To begin, the Ninth Circuit agreed with the BAP that Rabkin was not a statutory insider. "A person does not become a statutory insider solely by acquiring a claim from a statutory insider for two reasons. First, bankruptcy law distinguishes between the status of a claim and that of a claimant. Insider status pertains only to the claimant; it is not a property of a claim. Because insider status is not a property of a claim, general assignment law – in which an assignee takes a claim subject to any benefits and defects of the claim – does not apply. Second, a person's insider status is a question of fact that must be determined after the claim transfer occurs."

Next, the circuit court upheld the bankruptcy court's finding that Rabkin was not a non-statutory insider because his claim purchase did not meet the following standard: "(1) the closeness of its relationship with the debtor is comparable to that of the enumerated insider classifications in § 101(31), and (2) the relevant transaction is negotiated at less than arm's length." The court remarked that "[n]othing in § 101(31) or case law indicates it would be improper for a debtor to sell, or even give, a claim to a friend if the friend is acting of his own volition and neither party is engaged in bad faith."

Judge Richard Clifton dissented in part, arguing that Rabkin should be viewed as a non-statutory insider. "The facts make it clear that this transaction was negotiated at less than arm's length. Rabkin paid $5,000 to MBP (the sole member of the debtor, Lakeridge), for an unsecured claim against Lakeridge nominally worth $2.76 million. MBP did not offer the interest to anyone else. The purchase was not solicited by Rabkin. It was proposed to Rabkin by Kathie Bartlett, a member of the MBP board. There was no evidence of any negotiation over price – Rabkin didn't offer less, and MBP didn't ask for more."

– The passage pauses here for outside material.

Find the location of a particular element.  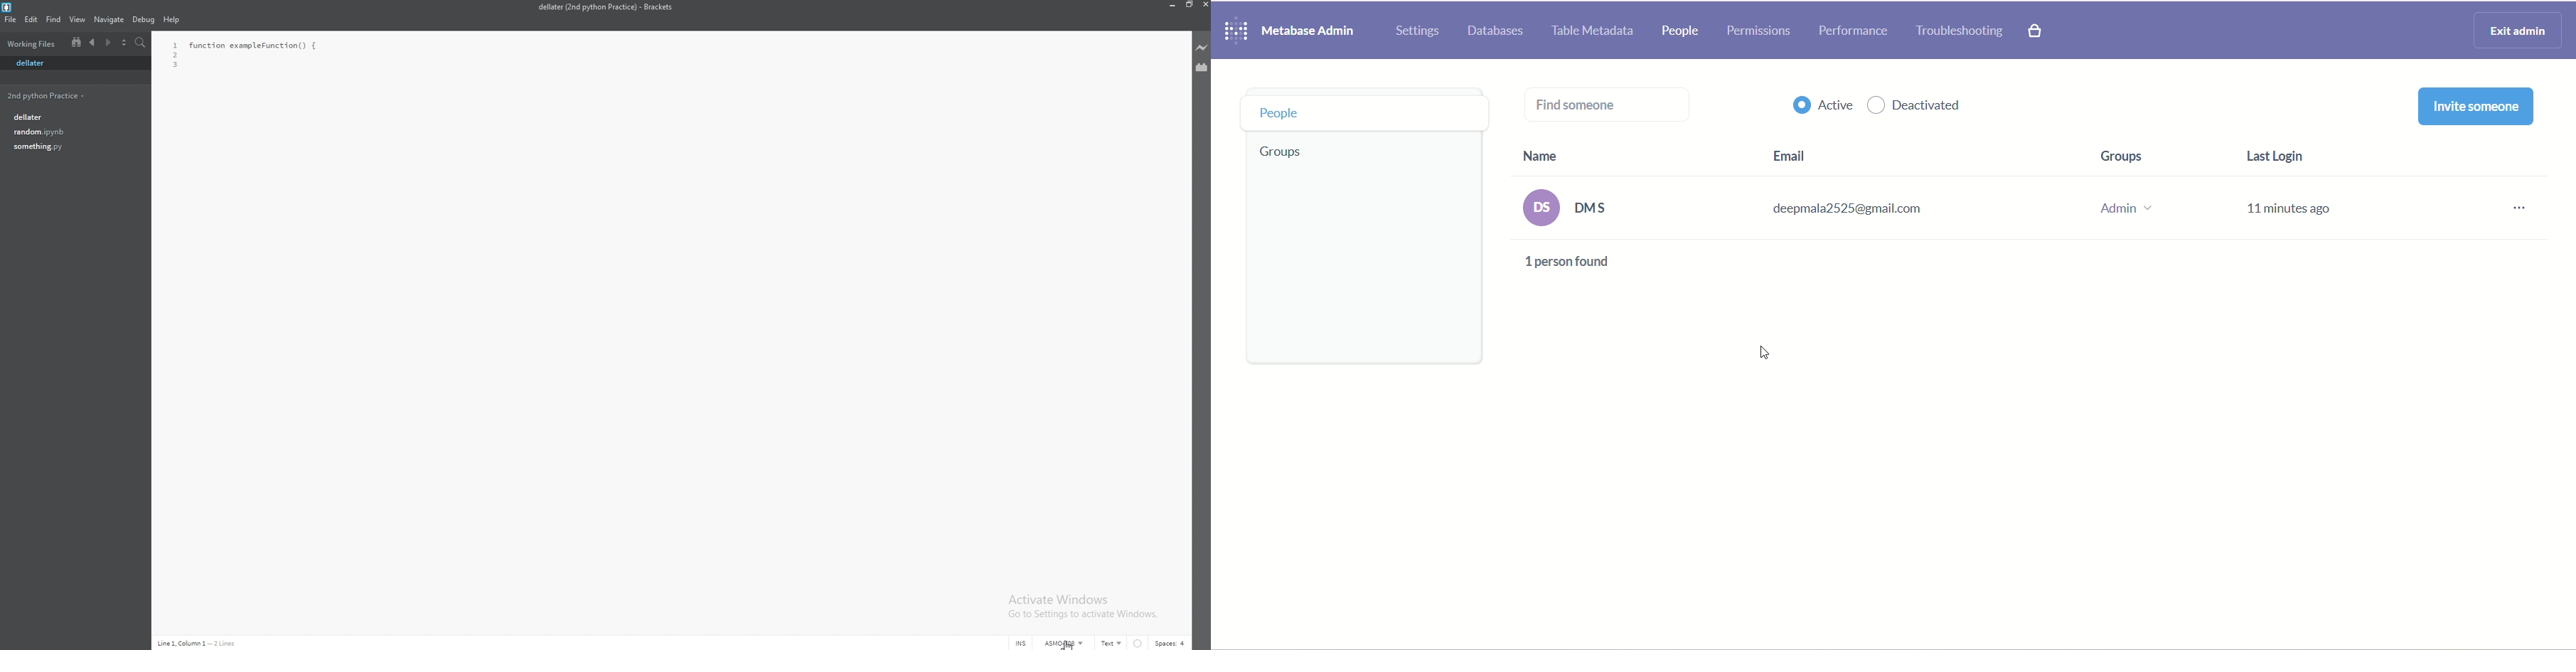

Under the majority opinion "insiders are free to evade the requirement [of section 1129(a)(10)] simply by transferring their interest for a nominal amount (perhaps a few peppercorns) to a friendly third party, who can then cast the vote the insider could not have cast itself. . . . By this standard, a savvy debtor can comply with the good faith requirement by following a simple formula: develop a reorganization plan that would provide a payout on the insider claim if approved, and then sell the claim to a friendly third party for a price lower than the payout. This enables the debtor to maneuver the third party into a position where it would be foolish not to vote for approval of the reorganization plan, ensuring a 'yes' vote and thereby allowing the debtor to effectively avoid the requirement under § 1129(a)(10) that at least one noninsider must approve the plan."

As highlighted by the dissent, the Ninth Circuit's opinion ostensibly provides debtors with a roadmap to circumvent the requirement in Bankruptcy Code section 1129(a)(10) that an impaired consenting class of creditors (excluding insiders) vote to accept a plan of reorganization. Insiders can sell their claims for a nominal amount to friendly third parties that will vote in favor of the plan. To defeat this strategy, creditors must gather and present evidence that the third party did not acquire the claim in good faith, but rather solely to do the insider's bidding, in less than an arms-length transaction.

The content of this article is intended to provide a general guide to the subject matter. Specialist advice should be sought about your specific circumstances.